_Task instructions_:
a: Update a passage from the Hawaii summit article: reproduce it starting with "WASHINGTON - The" and going on through "will culminate Sunday.", with "Hawaii" changed to "Honolulu".
b: In the Hawaii summit article, what publication did Hillary Clinton write in?
c: Can you resume the article on the APEC summit in Hawaii, picking up after its final sentence?

_Excerpted passage_:
Nov 7, 2011

USA - US seeks Asia clout through trade in Hawaii summit



WASHINGTON - The United States will try to prove its mettle as an Asian power as it welcomes Pacific leaders this week to Hawaii, hoping a sweeping trade pact will bind together the fast-growing region.

President Barack Obama will show his sun-kissed native state to leaders of 20 other members of the Asia-Pacific Economic Cooperation forum including China, Japan and Russia at talks that will culminate Sunday.

At a time of economic doldrums in developed nations and increasing clout by China, the United States hopes to use its APEC chairmanship to set the terms of a trans-Pacific deal that could breathe life into moribund global trade talks.

Secretary of State Hillary Clinton, who will take part in the summit, recently called for the United States to make a similar investment in establishing Asia's order as it did in post-World War II Europe.

Clinton, writing in Foreign Policy magazine, said that the maintenance of peace in the region "is increasingly crucial to global progress" and that more open markets would help create badly needed jobs in the United States.

"We are committed to cementing APEC as the Asia-Pacific's premier regional economic institution," Clinton wrote, pointing to "demand from the region that America play an active role" in building its institutions.

_Data extract_:

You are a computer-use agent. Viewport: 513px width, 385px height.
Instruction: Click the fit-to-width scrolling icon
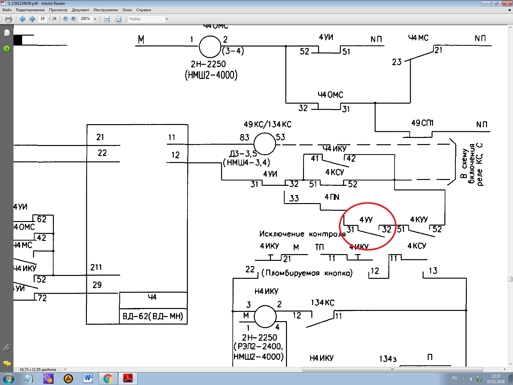point(107,19)
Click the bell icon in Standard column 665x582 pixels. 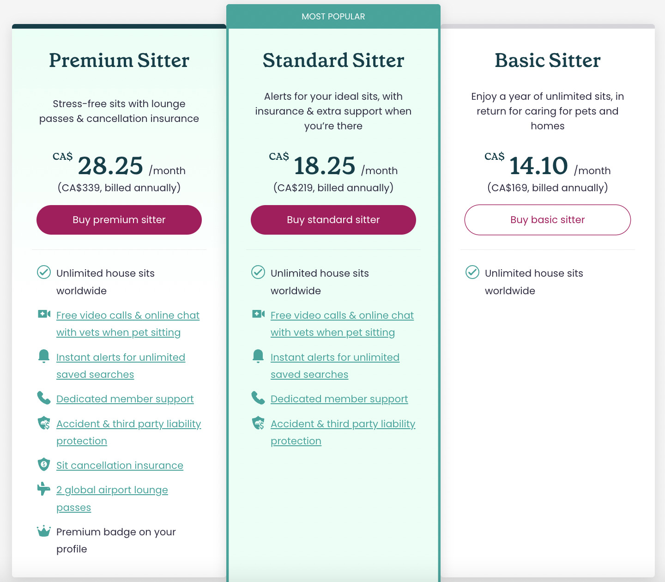[x=258, y=356]
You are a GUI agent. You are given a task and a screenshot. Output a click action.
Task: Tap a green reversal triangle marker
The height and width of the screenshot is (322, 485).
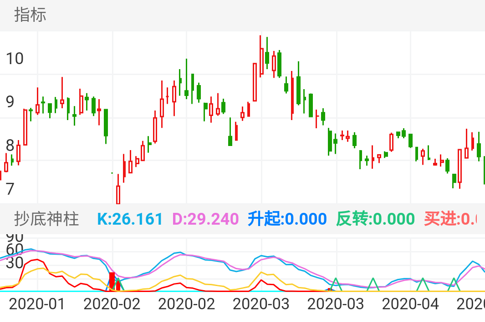(x=335, y=286)
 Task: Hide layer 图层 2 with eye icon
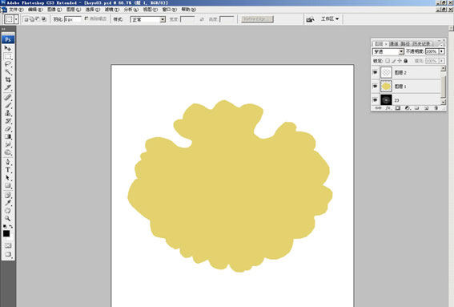click(x=375, y=72)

_Solved problems_:
a:
WASHINGTON - The United States will try to prove its mettle as an Asian power as it welcomes Pacific leaders this week to Honolulu, hoping a sweeping trade pact will bind together the fast-growing region.

President Barack Obama will show his sun-kissed native state to leaders of 20 other members of the Asia-Pacific Economic Cooperation forum including China, Japan and Russia at talks that will culminate Sunday.

b: Foreign Policy magazine.

c:
Michael Green, who served as the top adviser on Asia to former president George W. Bush, said the United States had a strong self-interest in focusing on APEC as the bloc - which accounts for more than half of global economic output - spans the Pacific.

"We don't want to see an architecture of trade arrangements and political arrangements in Asia that draw a line down the middle of the Pacific," said Green, now a scholar at the Center for Strategic and International Studies and Georgetown University.

Obama will head the following week to the Indonesian resort island of Bali for the East Asia Summit - a meeting with many of the same leaders, but one where some Asian nations had earlier wanted to exclude the United States.

Obama, who early this month also went to the French Riviera for the Group of 20 summit, may face domestic pressure not to spend time at a third summit in Indonesia, where he spent part of his childhood.

Ernie Bower, also at the Center for Strategic and International Studies, said an Obama cancelation would reinforce "a narrative - that the Chinese have promoted, in some sense - that the Americans are interested in Asia but they're not consistently engaged."

The administration has planned hectic travel to go along with the summit season. Obama plans to head from Hawaii to Australia and Clinton will go to the Philippines, both historic allies of the United States.

Defense Secretary Leon Panetta recently held talks in key security allies Japan and South Korea as well as Indonesia, which the administration sees as a growing partner due to its size, location and tradition of moderate Islam.

Panetta vowed that Asia would remain a US priority despite looming cuts to the defense budget, saying in Japan: "We have the opportunity to strengthen our presence in the Pacific, and we will."

In Hawaii, the United States hopes to announce with eight other countries

- Australia, Brunei, Chile, Malaysia, New Zealand, Peru, Singapore and Vietnam
- the outlines of a free trade deal known as the Trans-Pacific Partnership.

US Trade Representative Ron Kirk recently called it a "21st-century" pact that would ensure labor and environmental standards and pledged to move ahead quickly to flesh out its details.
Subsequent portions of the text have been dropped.